====== THE INPUT ======
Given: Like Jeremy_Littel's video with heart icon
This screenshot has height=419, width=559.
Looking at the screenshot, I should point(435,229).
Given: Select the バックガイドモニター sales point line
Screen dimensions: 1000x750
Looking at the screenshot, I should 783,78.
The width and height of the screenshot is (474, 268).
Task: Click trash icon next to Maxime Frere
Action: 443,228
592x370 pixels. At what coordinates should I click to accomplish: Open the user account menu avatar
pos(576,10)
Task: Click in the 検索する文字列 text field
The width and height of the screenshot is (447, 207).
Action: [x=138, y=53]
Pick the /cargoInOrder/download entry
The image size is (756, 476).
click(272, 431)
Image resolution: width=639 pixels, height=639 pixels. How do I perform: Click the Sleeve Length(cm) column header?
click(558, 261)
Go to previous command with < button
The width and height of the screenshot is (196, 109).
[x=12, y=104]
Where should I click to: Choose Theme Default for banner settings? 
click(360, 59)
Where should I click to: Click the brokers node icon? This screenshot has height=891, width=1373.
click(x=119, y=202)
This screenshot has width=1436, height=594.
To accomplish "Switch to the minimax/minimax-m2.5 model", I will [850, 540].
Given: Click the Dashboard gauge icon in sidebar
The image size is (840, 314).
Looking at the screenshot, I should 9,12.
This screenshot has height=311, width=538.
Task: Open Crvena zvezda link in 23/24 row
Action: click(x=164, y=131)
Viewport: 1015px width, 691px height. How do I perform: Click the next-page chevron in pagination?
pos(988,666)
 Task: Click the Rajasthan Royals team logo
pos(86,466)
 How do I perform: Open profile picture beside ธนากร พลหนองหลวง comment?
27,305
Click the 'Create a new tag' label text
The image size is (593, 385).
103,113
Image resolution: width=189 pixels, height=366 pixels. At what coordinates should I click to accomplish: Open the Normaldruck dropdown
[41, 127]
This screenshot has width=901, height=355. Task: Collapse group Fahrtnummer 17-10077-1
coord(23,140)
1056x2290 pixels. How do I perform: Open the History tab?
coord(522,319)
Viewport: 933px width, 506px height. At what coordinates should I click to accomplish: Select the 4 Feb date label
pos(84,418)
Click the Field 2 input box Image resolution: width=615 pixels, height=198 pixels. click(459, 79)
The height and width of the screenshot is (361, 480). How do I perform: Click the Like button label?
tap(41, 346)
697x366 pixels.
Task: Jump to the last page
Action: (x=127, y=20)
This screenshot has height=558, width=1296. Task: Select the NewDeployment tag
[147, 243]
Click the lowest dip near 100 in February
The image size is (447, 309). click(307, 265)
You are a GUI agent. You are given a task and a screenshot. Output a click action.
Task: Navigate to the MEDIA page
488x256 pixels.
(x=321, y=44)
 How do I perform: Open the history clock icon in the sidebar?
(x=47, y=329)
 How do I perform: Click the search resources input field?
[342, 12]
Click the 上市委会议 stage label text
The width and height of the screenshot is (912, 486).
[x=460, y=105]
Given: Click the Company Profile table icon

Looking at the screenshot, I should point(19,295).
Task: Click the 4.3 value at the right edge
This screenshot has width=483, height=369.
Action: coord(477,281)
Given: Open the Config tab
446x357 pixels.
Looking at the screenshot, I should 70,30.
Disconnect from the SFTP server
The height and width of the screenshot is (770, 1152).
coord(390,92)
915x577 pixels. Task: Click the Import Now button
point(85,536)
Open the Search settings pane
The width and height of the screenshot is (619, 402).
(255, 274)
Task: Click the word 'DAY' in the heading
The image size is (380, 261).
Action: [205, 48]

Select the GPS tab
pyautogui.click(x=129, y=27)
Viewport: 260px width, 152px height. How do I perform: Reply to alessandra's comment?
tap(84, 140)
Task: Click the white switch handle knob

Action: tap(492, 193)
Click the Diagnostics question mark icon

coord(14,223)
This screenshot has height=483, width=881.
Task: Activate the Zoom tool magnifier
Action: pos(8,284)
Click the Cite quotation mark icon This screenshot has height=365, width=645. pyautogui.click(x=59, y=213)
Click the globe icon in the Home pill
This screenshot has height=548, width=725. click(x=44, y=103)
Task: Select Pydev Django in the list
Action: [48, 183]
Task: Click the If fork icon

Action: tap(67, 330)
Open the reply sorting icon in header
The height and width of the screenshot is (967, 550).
======
WHAT IS EXPECTED —
Output each entry exactly. Leave none out.

SOLUTION TO THIS EXERCISE —
Given: Like Jeremy_Littel's video with heart icon
This screenshot has height=419, width=559.
Looking at the screenshot, I should point(435,229).
Given: Select the バックガイドモニター sales point line
Screen dimensions: 1000x750
Looking at the screenshot, I should 783,78.
The width and height of the screenshot is (474, 268).
Task: Click trash icon next to Maxime Frere
Action: 443,228
592x370 pixels. At what coordinates should I click to accomplish: Open the user account menu avatar
pos(576,10)
Task: Click in the 検索する文字列 text field
The width and height of the screenshot is (447, 207).
Action: [x=138, y=53]
Pick the /cargoInOrder/download entry
The image size is (756, 476).
click(272, 431)
Image resolution: width=639 pixels, height=639 pixels. How do I perform: Click the Sleeve Length(cm) column header?
click(558, 261)
Go to previous command with < button
The width and height of the screenshot is (196, 109).
[x=12, y=104]
Where should I click to: Choose Theme Default for banner settings? 
click(360, 59)
Where should I click to: Click the brokers node icon? This screenshot has height=891, width=1373.
click(x=119, y=202)
This screenshot has width=1436, height=594.
To accomplish "Switch to the minimax/minimax-m2.5 model", I will [850, 540].
Given: Click the Dashboard gauge icon in sidebar
The image size is (840, 314).
Looking at the screenshot, I should 9,12.
This screenshot has height=311, width=538.
Task: Open Crvena zvezda link in 23/24 row
Action: click(x=164, y=131)
Viewport: 1015px width, 691px height. How do I perform: Click the next-page chevron in pagination?
pos(988,666)
 Task: Click the Rajasthan Royals team logo
pos(86,466)
 How do I perform: Open profile picture beside ธนากร พลหนองหลวง comment?
27,305
Click the 'Create a new tag' label text
The image size is (593, 385).
103,113
Image resolution: width=189 pixels, height=366 pixels. At what coordinates should I click to accomplish: Open the Normaldruck dropdown
[41, 127]
This screenshot has width=901, height=355. Task: Collapse group Fahrtnummer 17-10077-1
coord(23,140)
1056x2290 pixels. How do I perform: Open the History tab?
coord(522,319)
Viewport: 933px width, 506px height. At what coordinates should I click to accomplish: Select the 4 Feb date label
pos(84,418)
Click the Field 2 input box Image resolution: width=615 pixels, height=198 pixels. click(459, 79)
The height and width of the screenshot is (361, 480). How do I perform: Click the Like button label?
tap(41, 346)
697x366 pixels.
Task: Jump to the last page
Action: (x=127, y=20)
This screenshot has height=558, width=1296. Task: Select the NewDeployment tag
[147, 243]
Click the lowest dip near 100 in February
The image size is (447, 309). click(307, 265)
You are a GUI agent. You are given a task and a screenshot. Output a click action.
Task: Navigate to the MEDIA page
488x256 pixels.
(x=321, y=44)
 How do I perform: Open the history clock icon in the sidebar?
(x=47, y=329)
 How do I perform: Click the search resources input field?
[342, 12]
Click the 上市委会议 stage label text
The width and height of the screenshot is (912, 486).
[x=460, y=105]
Given: Click the Company Profile table icon

Looking at the screenshot, I should point(19,295).
Task: Click the 4.3 value at the right edge
This screenshot has width=483, height=369.
Action: coord(477,281)
Given: Open the Config tab
446x357 pixels.
Looking at the screenshot, I should 70,30.
Disconnect from the SFTP server
The height and width of the screenshot is (770, 1152).
coord(390,92)
915x577 pixels. Task: Click the Import Now button
point(85,536)
Open the Search settings pane
The width and height of the screenshot is (619, 402).
(255, 274)
Task: Click the word 'DAY' in the heading
The image size is (380, 261).
Action: [205, 48]

Select the GPS tab
pyautogui.click(x=129, y=27)
Viewport: 260px width, 152px height. How do I perform: Reply to alessandra's comment?
tap(84, 140)
Task: Click the white switch handle knob

Action: tap(492, 193)
Click the Diagnostics question mark icon

coord(14,223)
This screenshot has height=483, width=881.
Task: Activate the Zoom tool magnifier
Action: pos(8,284)
Click the Cite quotation mark icon This screenshot has height=365, width=645. pyautogui.click(x=59, y=213)
Click the globe icon in the Home pill
This screenshot has height=548, width=725. click(x=44, y=103)
Task: Select Pydev Django in the list
Action: [48, 183]
Task: Click the If fork icon

Action: tap(67, 330)
Open the reply sorting icon in header
The height and width of the screenshot is (967, 550).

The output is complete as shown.